Data
══════

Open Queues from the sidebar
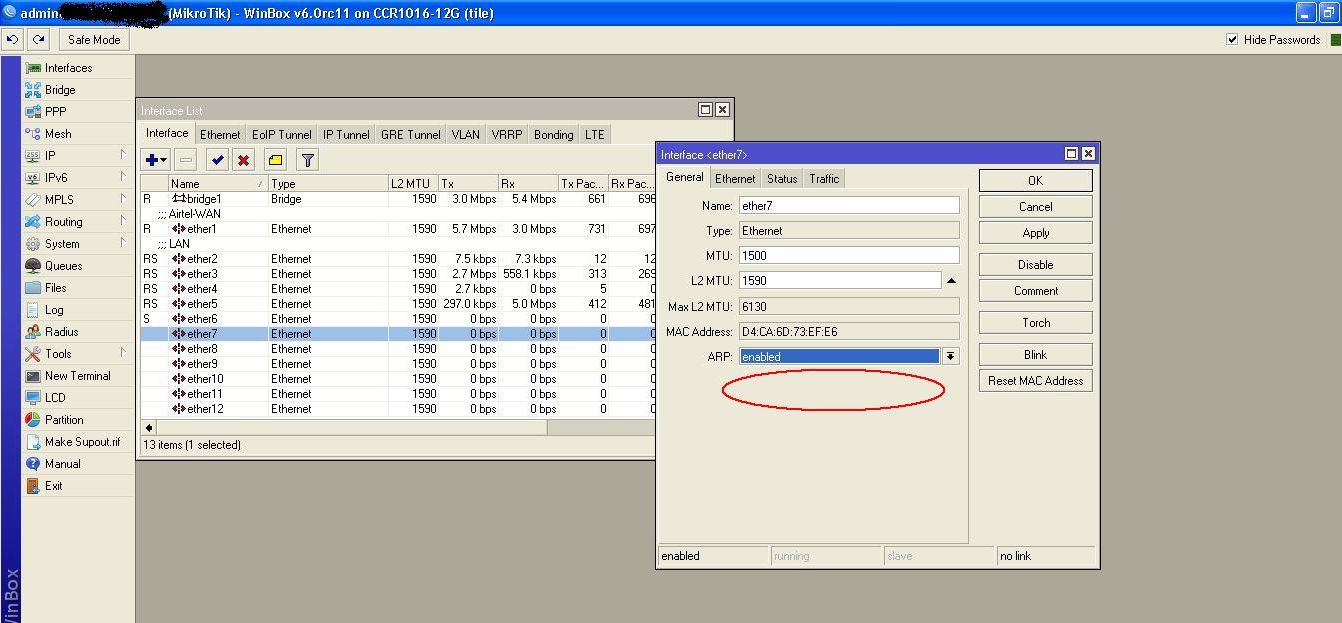 pyautogui.click(x=63, y=266)
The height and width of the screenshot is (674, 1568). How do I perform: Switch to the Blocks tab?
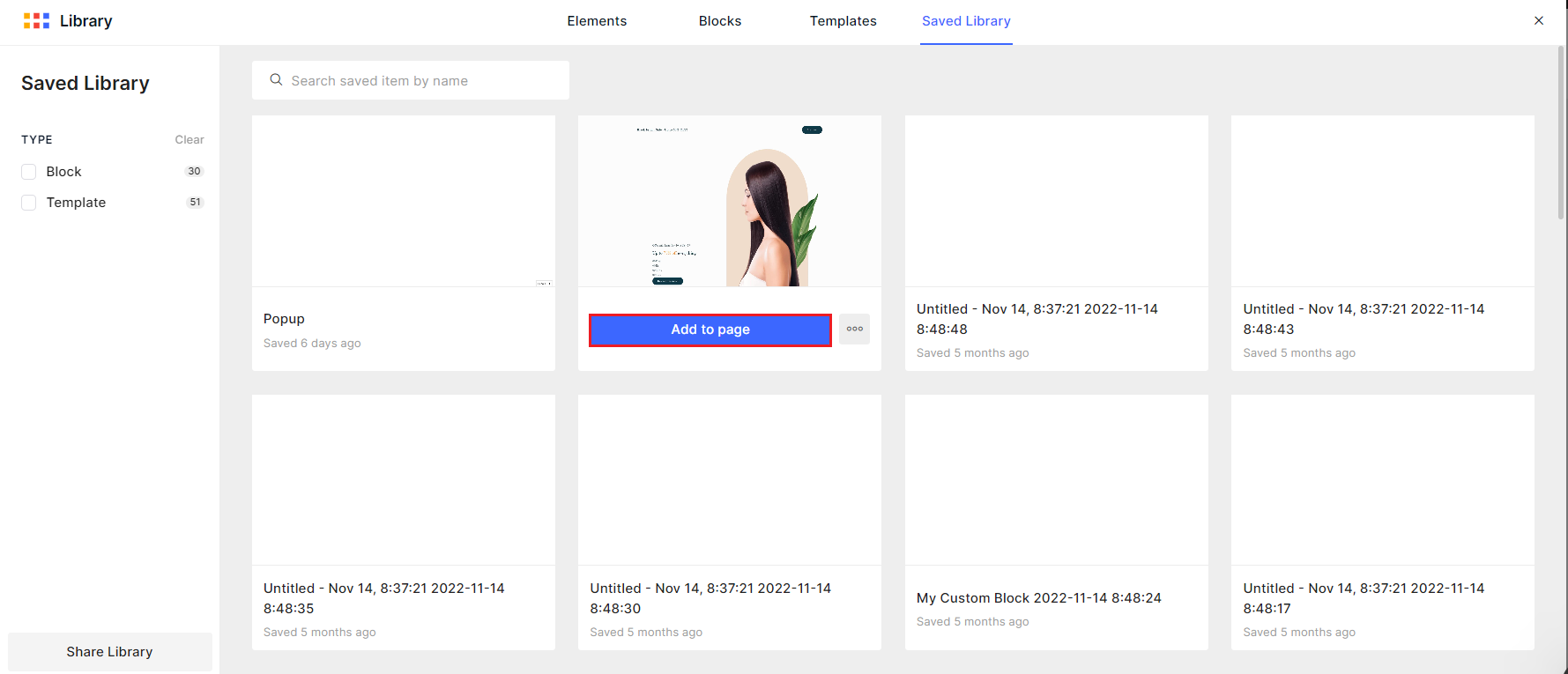pyautogui.click(x=719, y=21)
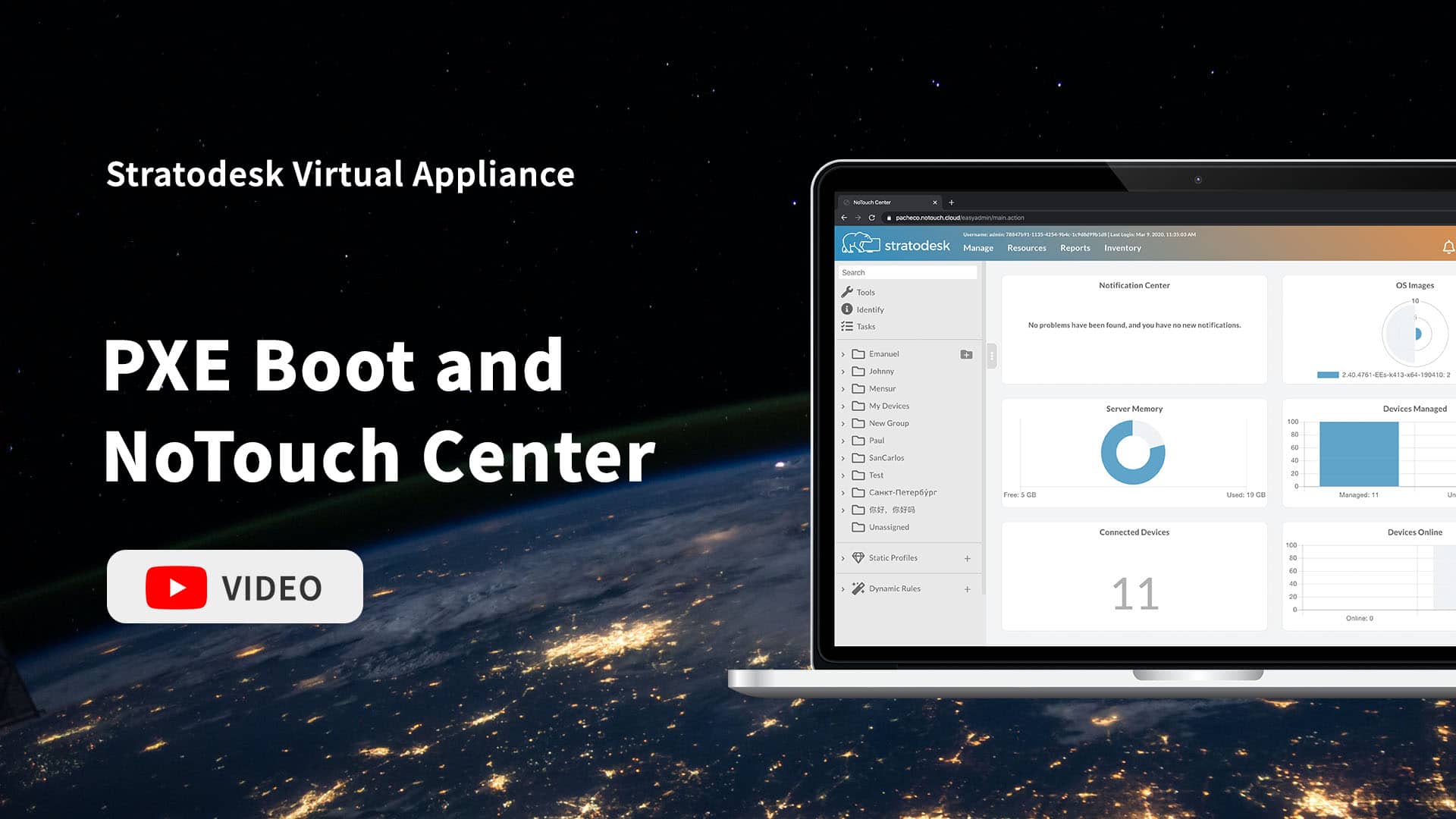Click the Dynamic Rules add icon

click(967, 588)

══════

Activity
Look above for the line containing "The height and", then retype it and each line after it to the end of the records, exactly and without pictures.

Result for this exercise
The height and width of the screenshot is (674, 1568). How do I perform: Switch to the Blocks tab?
pyautogui.click(x=719, y=21)
Click the Dynamic Rules add icon

click(967, 588)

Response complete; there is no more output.